Earache: 20 anni all’estremo delle risorse

Earache. In inglese significa “mal d’orecchie”, in musica indica l’etichetta simbolo del metal estremo. Digby Pearson celebra nel 2007 i vent’anni di attività della sua label.
Napalm Death
1983

La Earache compie vent’anni ma non ha dovuto aspettare così tanto per diventare un punto di riferimento per tutta una scena e in primis per la musica estrema. Del resto Digby Pearson, il fondatore dell’etichetta, ha cominciato a costruire la sua creatura partendo dal basso, tanto che pubblicare dischi è stato solo il passo conclusivo di un percorso iniziato con l’organizzazione di concerti hardcore a Nottingham, sua città natale.
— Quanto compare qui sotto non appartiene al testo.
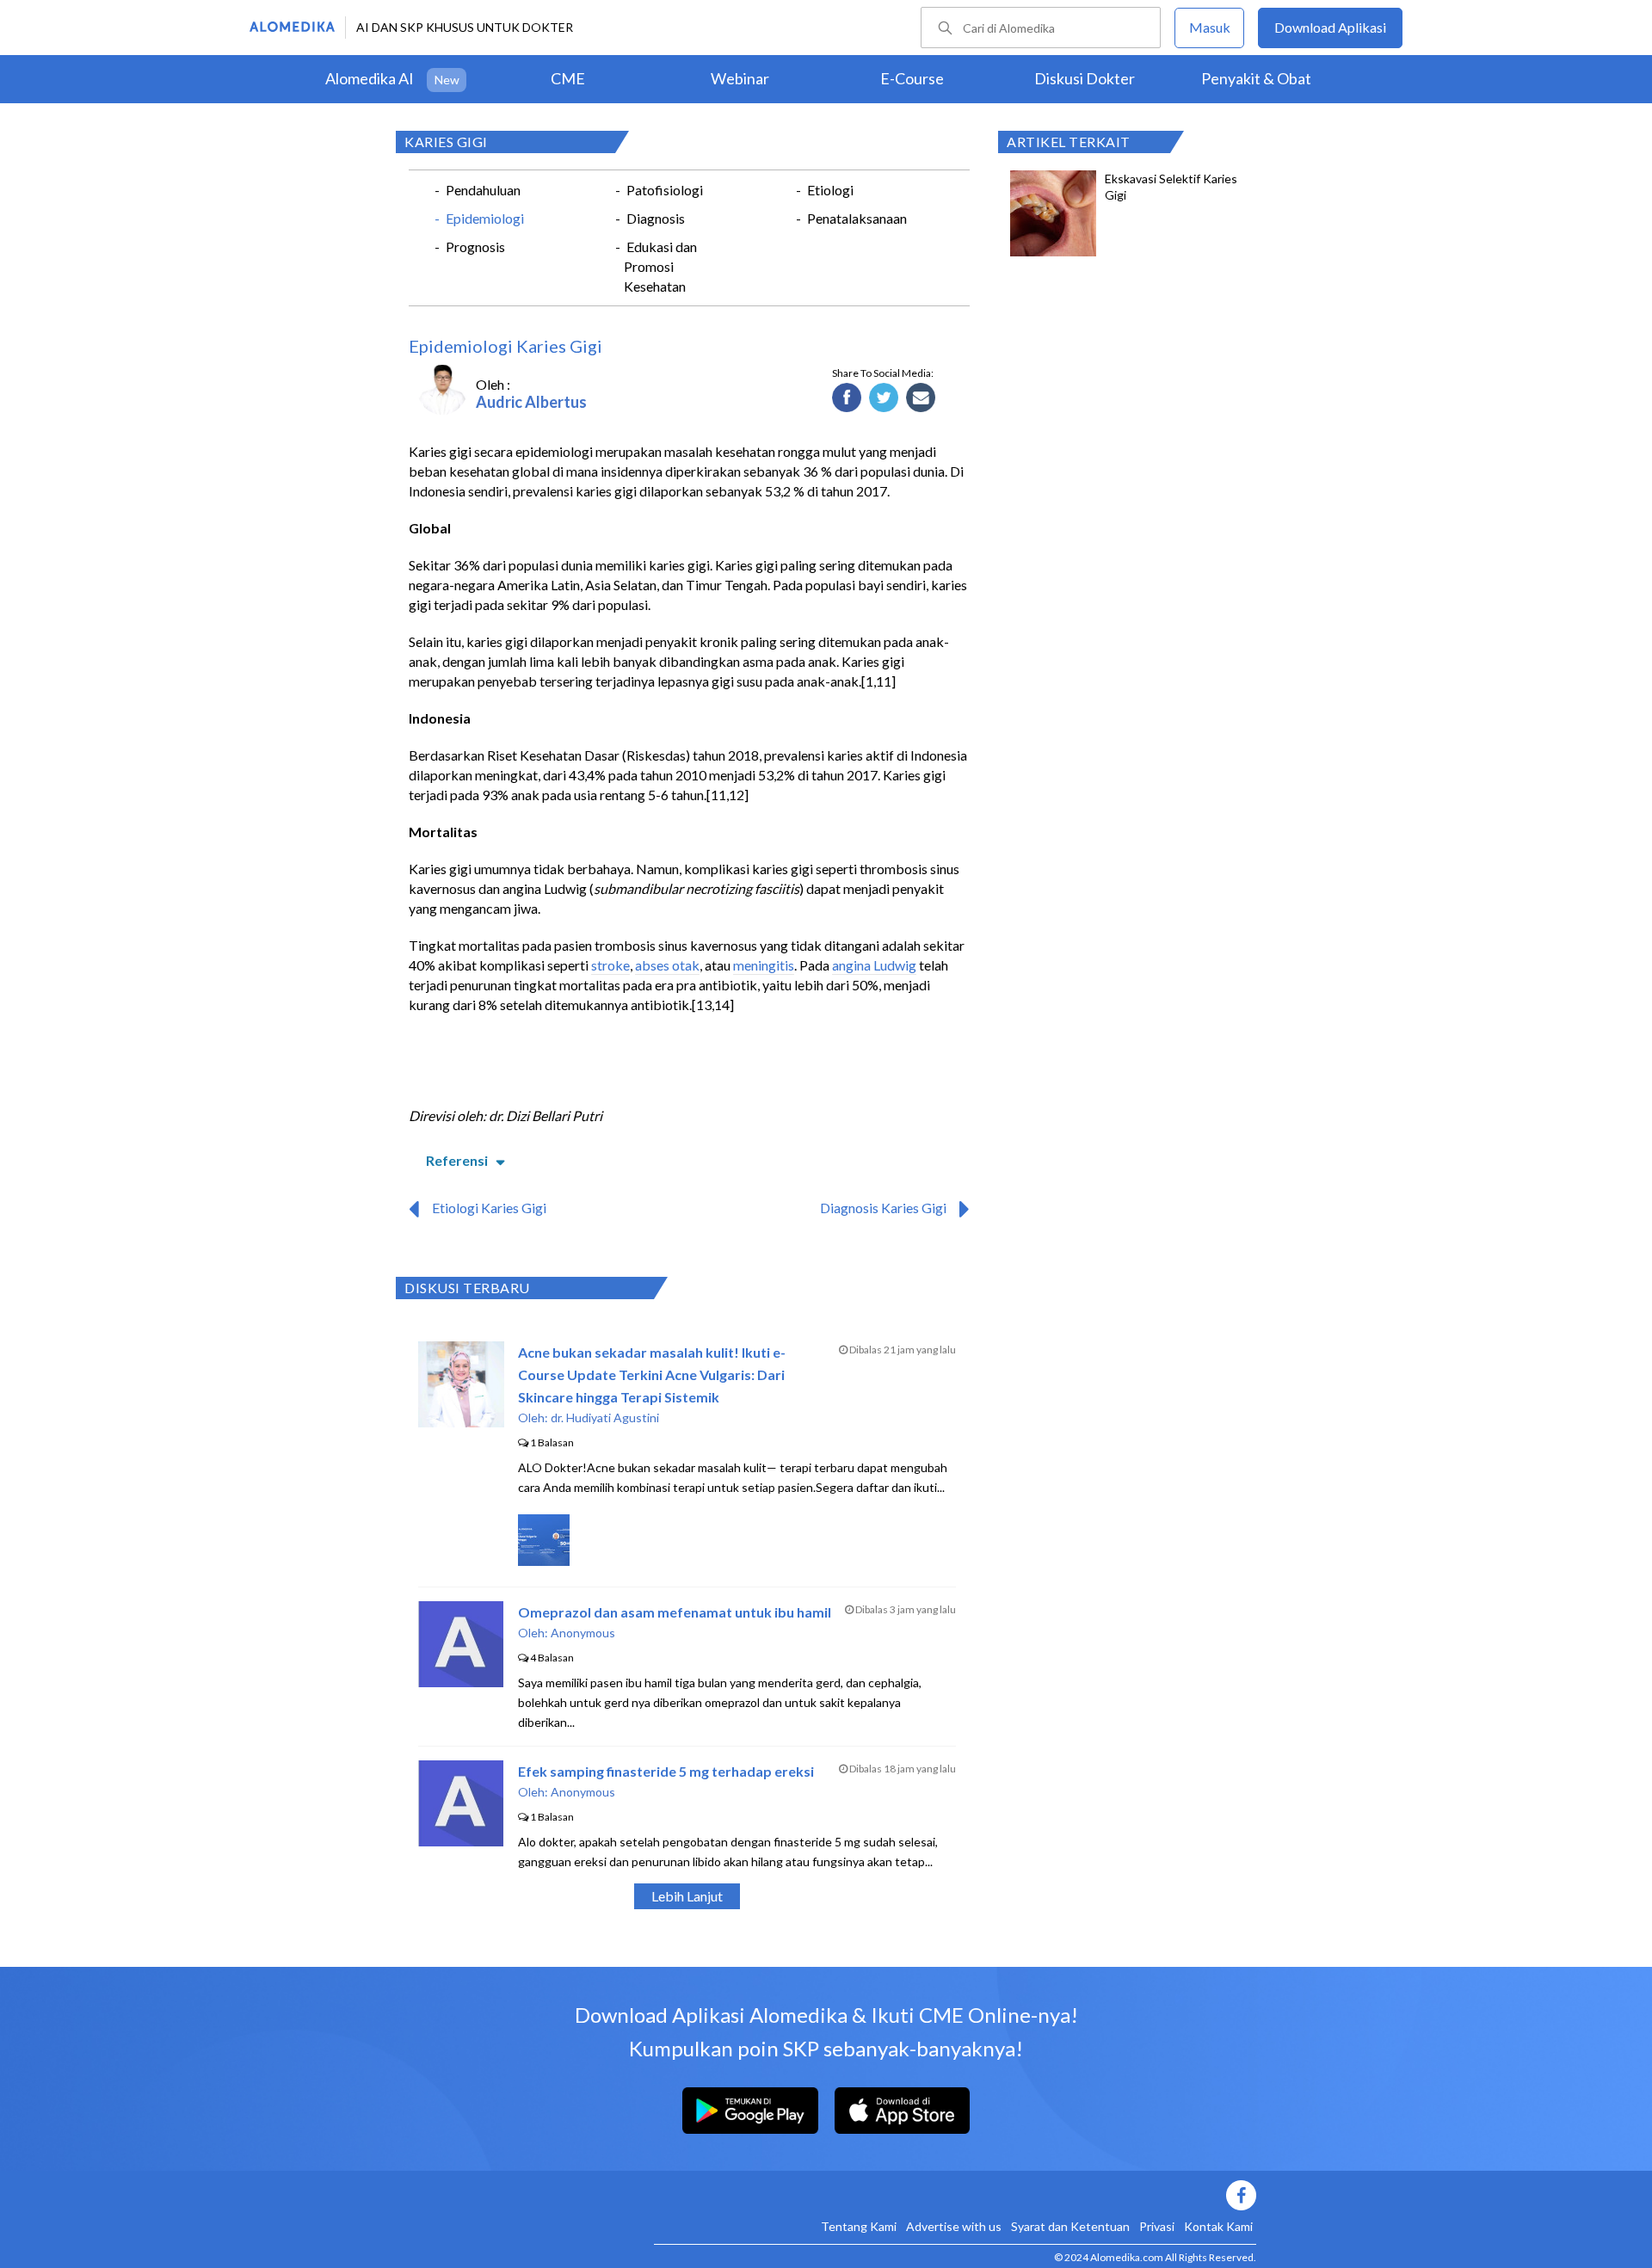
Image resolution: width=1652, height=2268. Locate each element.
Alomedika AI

Appassionato di anarco-punk e profondo conoscitore della scena che andava formandosi nei primi anni 80 in Inghilterra, Digby si accorse ben presto che dopo la sbornia punk e dopo il “great rock’n’roll swindle” c’era nell’aria qualcosa di nuovo che stava covando nelle nuove generazioni di musicisti. Per la prima volta scene rigidamente separate e autonome come quelle del metal e dell’hardcore si stavano avvicinando con in testa un unico comandamento: suona più veloce del prossimo tuo (“Play Fast Or Die” come cantavano gli Electro Hippies) All’epoca i gruppi che si stanno facendo un nome in questo senso sono davvero pochi e si conoscono tutti (di persona o tramite un frenetico tape-trading) fossero i Siege di Boston, gli Heresy o i giovanissimi Napalm Death che suonano il loro primo concerto alla tenera età di quattordici-quindici anni. In un periodo fra i più fertili per la musica estrema, in cui si sentiva che stava per accadere qualcosa di non ben definito, Digby Pearson ebbe il fiuto ma anche la fortuna di trovarsi al posto giusto nel momento giusto, oltre che una buona dose di coraggio. Mentre nelle charts impazzava il techno-pop e all’oscuro di tutti, Pearson comincia a far uscire alcuni dei dischi che saranno i capisaldi del rock estremo per gli anni a venire. Non solo il grindcore di Napalm Death e Carcass (tanto per citare i più noti) ma, insieme a un altro sparuto manipolo di etichette, pose la basi per la rivoluzione espressiva del death metal mettendo sotto contratto pionieri del genere come Morbid Angel, Entombed, Massacre, Bolt Thrower e Nocturnus.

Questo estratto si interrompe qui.